#### TEXT
......
Jennifer Hudson had a close friendship with legendary singer Aretha Franklin (Picture: Quantrell D. Colbert)
‘Welcome to my “herm”,’ declares Jennifer Hudson, adopting a faux Queen Elizabeth accent as she ushers Metro into her LA mansion, via Zoom.
‘You are in my living room,’ she continues, waving gold and crystal-studded pointed nails around a white, ballroom-sized crib stuffed with purple orchids.
‘You can see my piano,’ she says, settling herself down, resplendent in yellow silk Dolce & Gabbana loungewear, ‘and my harp’, indicating a full-sized golden harp by the window.
‘Gosh, can you play that?’ I ask, a bit overawed by such full-on Hollywood glamour.
‘No, baby, I can’t! But I can look at it!’ guffaws Hudson, back in her real voice. ‘I am a musician so I actually have tons of instruments around the house ready for those that can when I have rehearsals. The only thing I can play a bit is the piano.’
Obviously, she’s not just any musician.
A double Grammy winner/award-winning actress who Time magazine last year named one of the 100 most influential people in the world, J.Hud had four hours of piano lessons a day as part of portraying Aretha Franklin in the new biopic Respect.
......
#### Stored data
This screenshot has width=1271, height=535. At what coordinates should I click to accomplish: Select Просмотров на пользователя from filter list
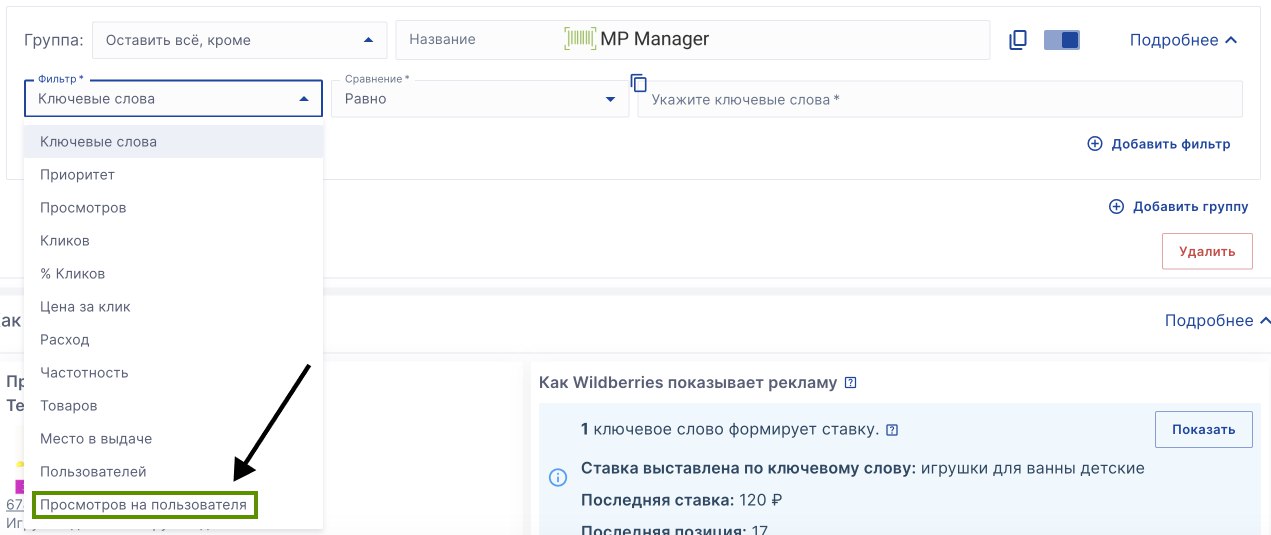click(144, 505)
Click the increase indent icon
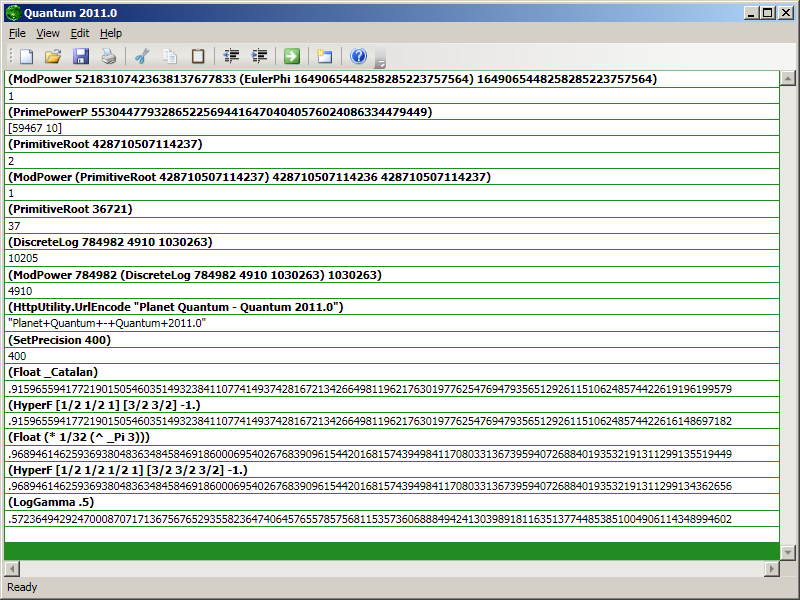This screenshot has width=800, height=600. pos(260,57)
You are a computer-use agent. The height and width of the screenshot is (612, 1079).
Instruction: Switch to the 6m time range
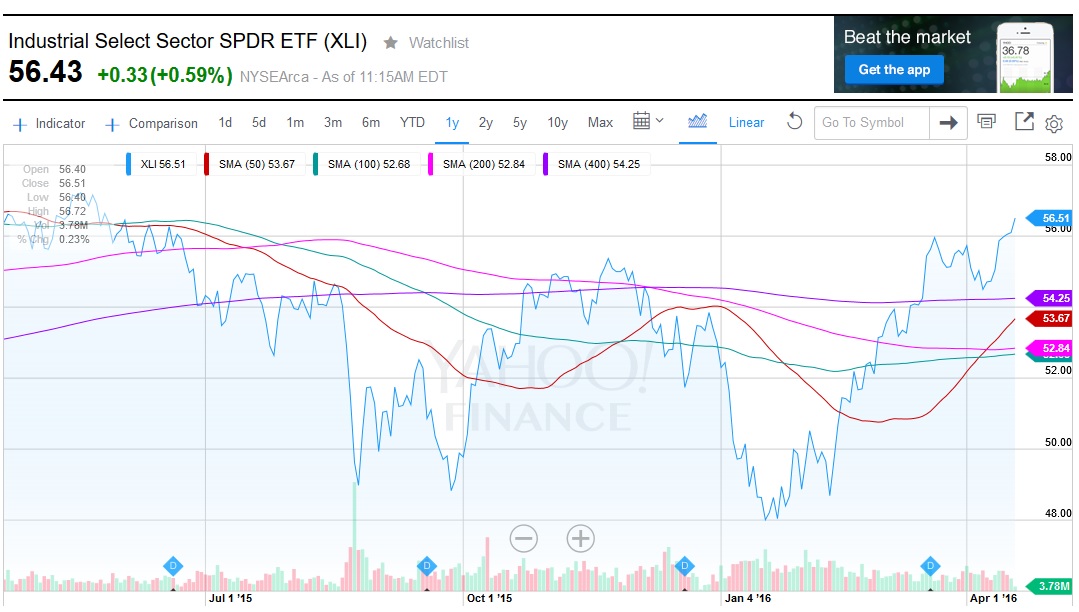tap(370, 122)
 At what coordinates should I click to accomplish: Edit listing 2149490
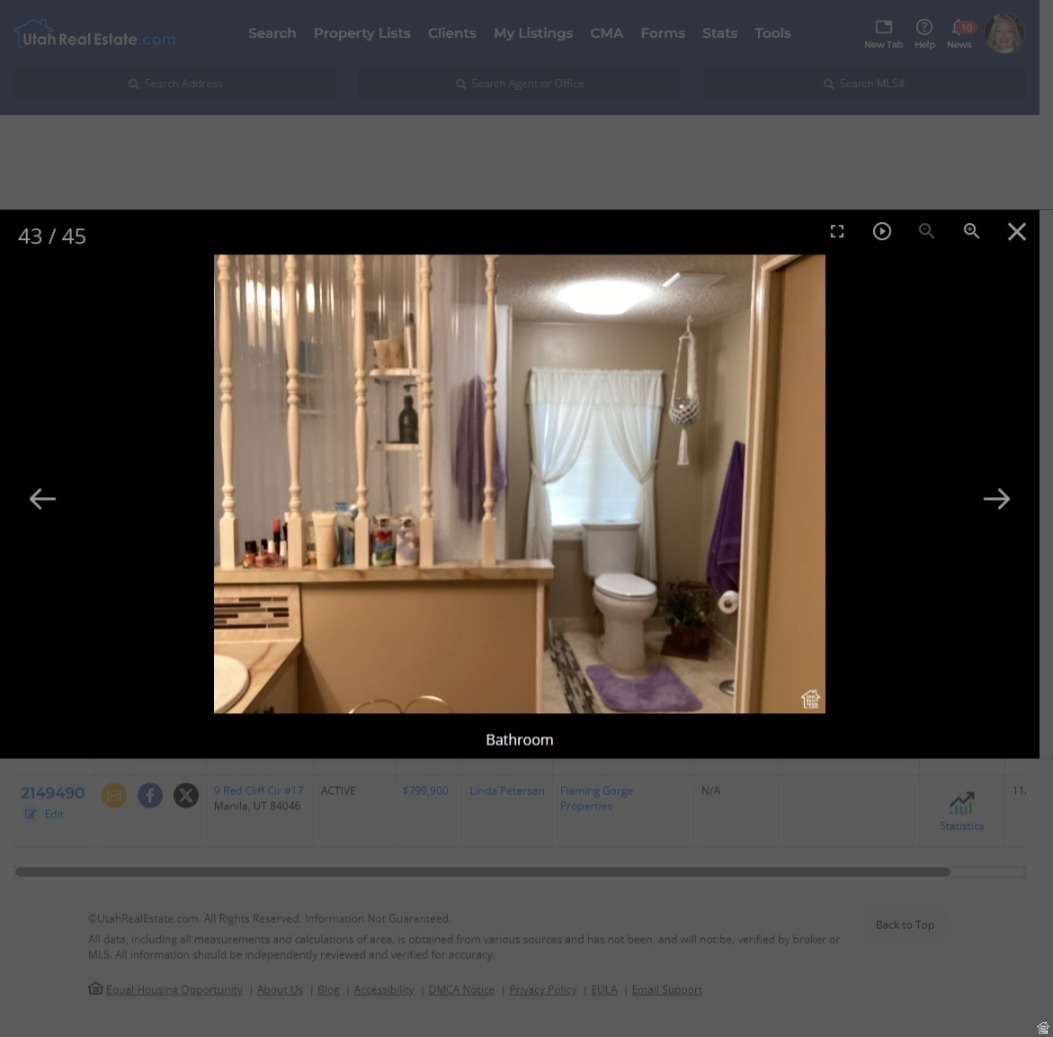tap(45, 814)
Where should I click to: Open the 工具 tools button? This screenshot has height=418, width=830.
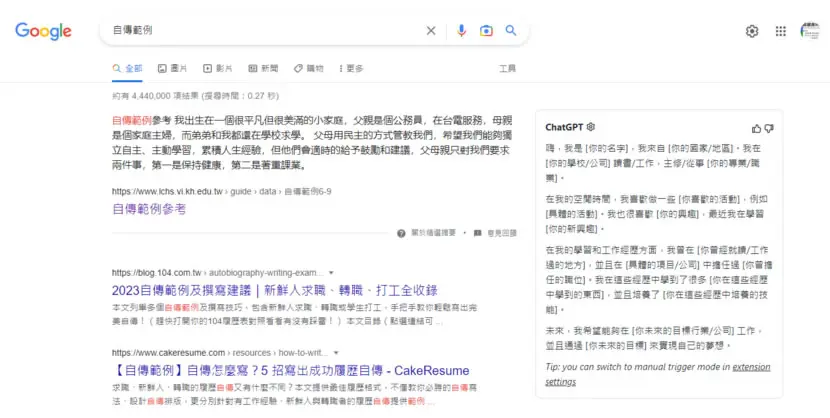[507, 68]
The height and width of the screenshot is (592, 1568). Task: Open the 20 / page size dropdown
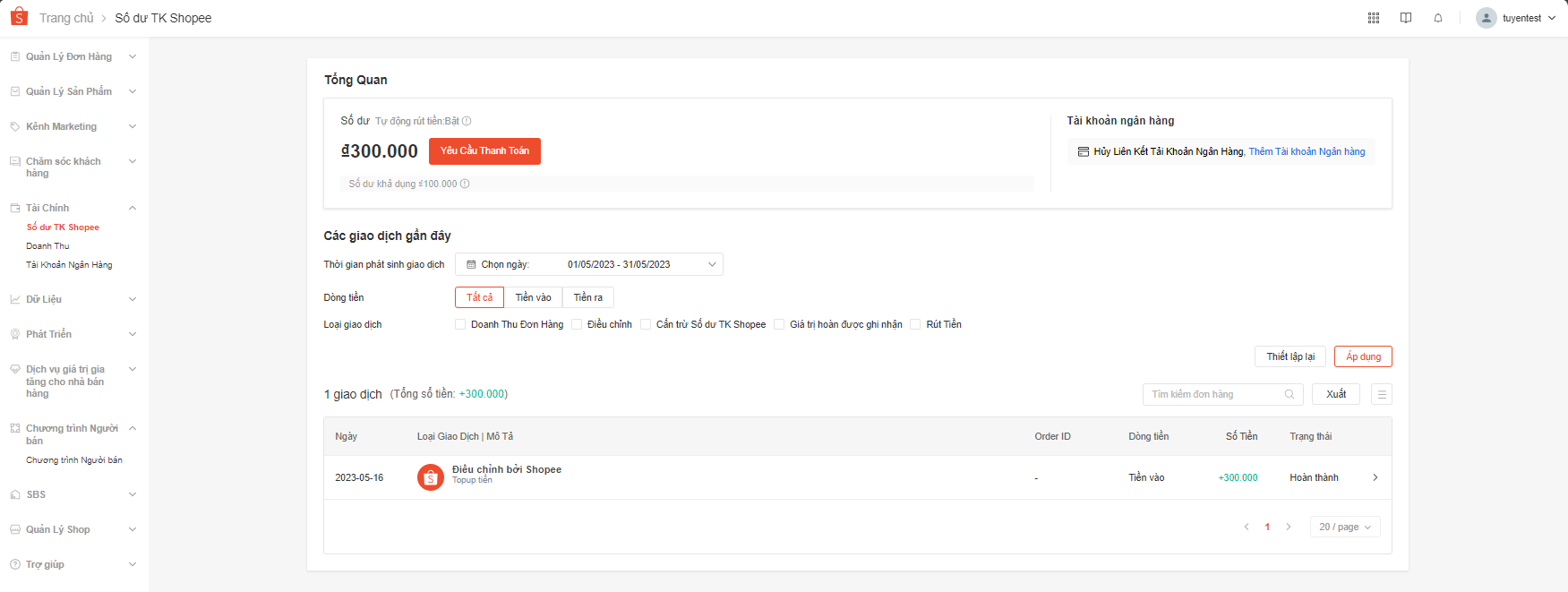click(x=1344, y=527)
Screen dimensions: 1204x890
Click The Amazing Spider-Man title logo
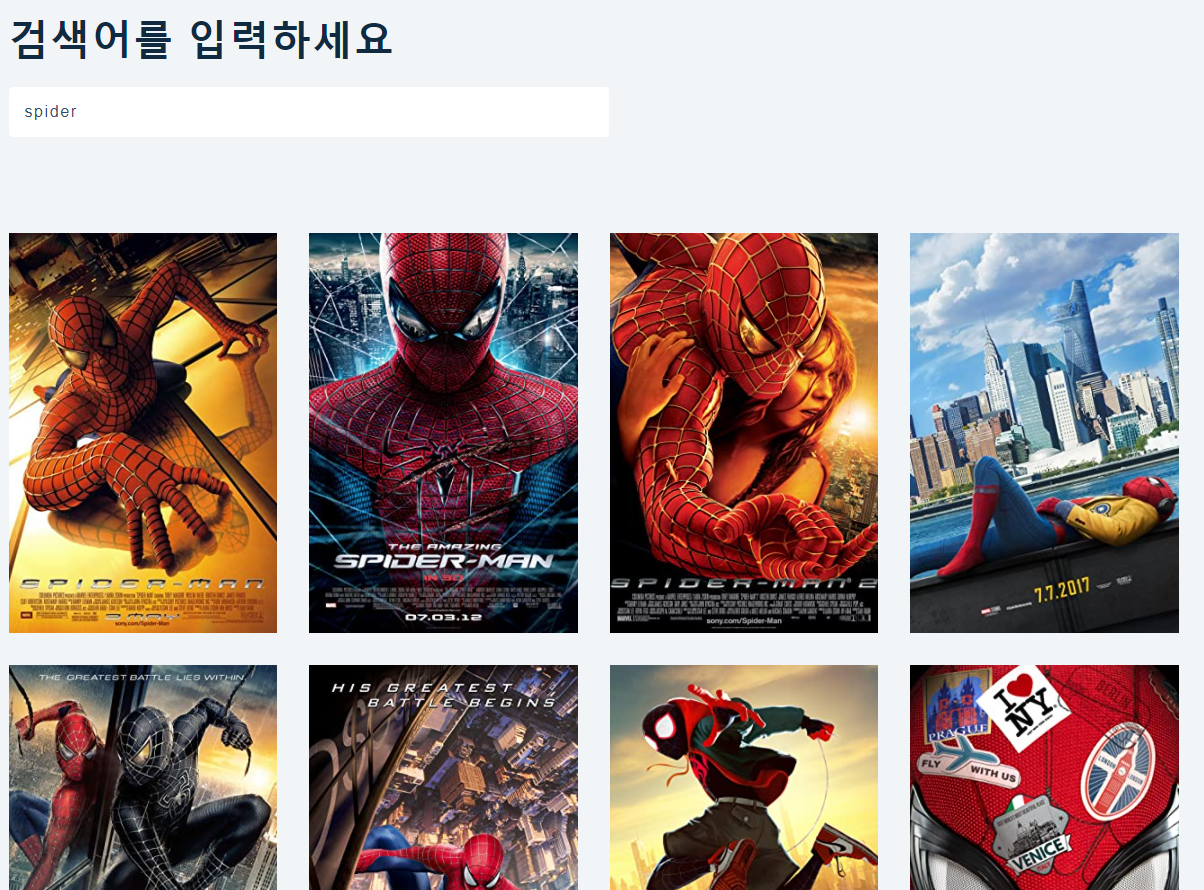(x=443, y=558)
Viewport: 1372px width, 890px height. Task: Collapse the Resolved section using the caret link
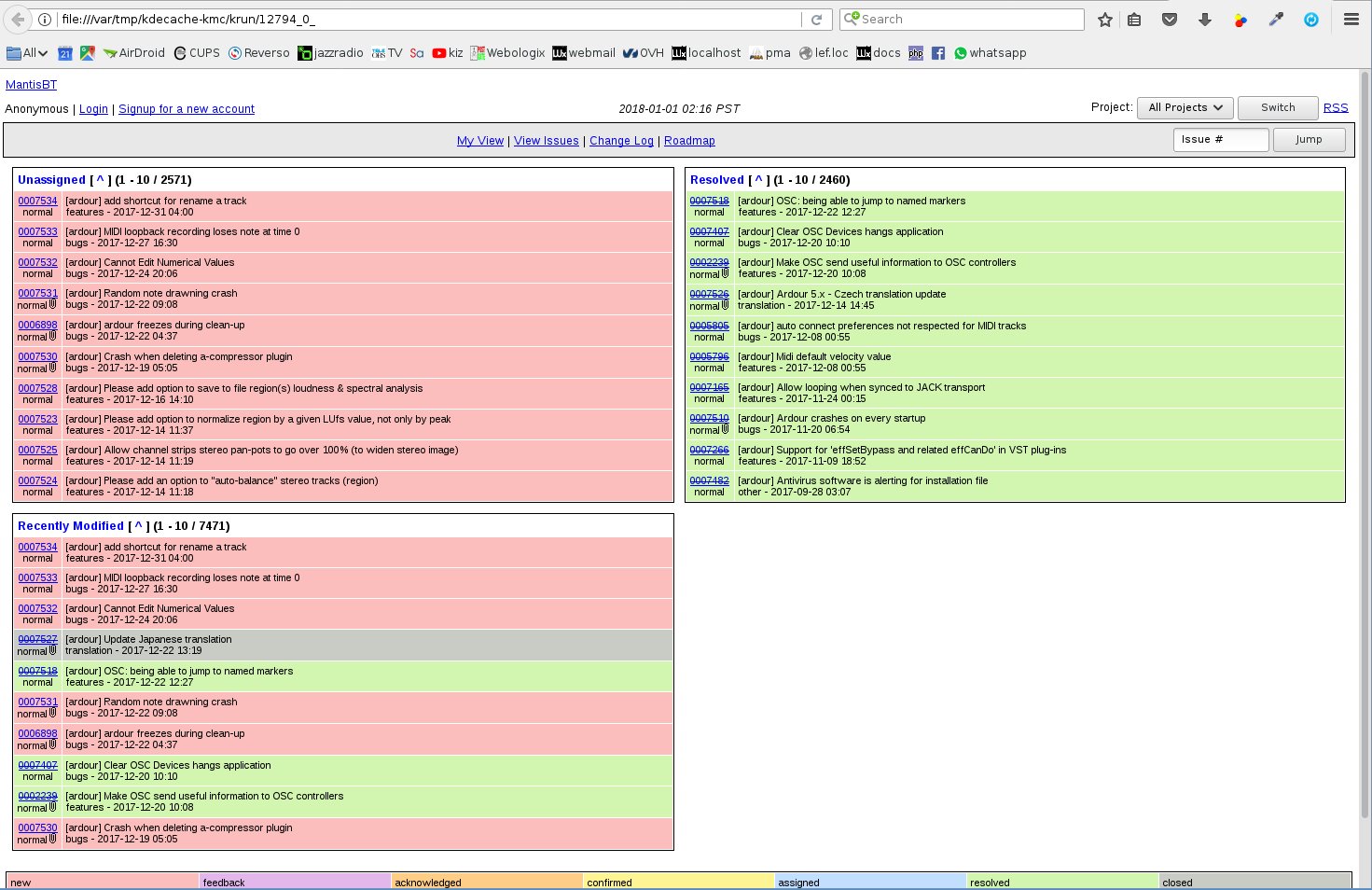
......
#### EXERCISE GOAL
Transcribe the entire Jennifer Hudson interview text word for word.

#### EXERCISE OUTPUT
Jennifer Hudson had a close friendship with legendary singer Aretha Franklin (Picture: Quantrell D. Colbert)
‘Welcome to my “herm”,’ declares Jennifer Hudson, adopting a faux Queen Elizabeth accent as she ushers Metro into her LA mansion, via Zoom.
‘You are in my living room,’ she continues, waving gold and crystal-studded pointed nails around a white, ballroom-sized crib stuffed with purple orchids.
‘You can see my piano,’ she says, settling herself down, resplendent in yellow silk Dolce & Gabbana loungewear, ‘and my harp’, indicating a full-sized golden harp by the window.
‘Gosh, can you play that?’ I ask, a bit overawed by such full-on Hollywood glamour.
‘No, baby, I can’t! But I can look at it!’ guffaws Hudson, back in her real voice. ‘I am a musician so I actually have tons of instruments around the house ready for those that can when I have rehearsals. The only thing I can play a bit is the piano.’
Obviously, she’s not just any musician.
A double Grammy winner/award-winning actress who Time magazine last year named one of the 100 most influential people in the world, J.Hud had four hours of piano lessons a day as part of portraying Aretha Franklin in the new biopic Respect.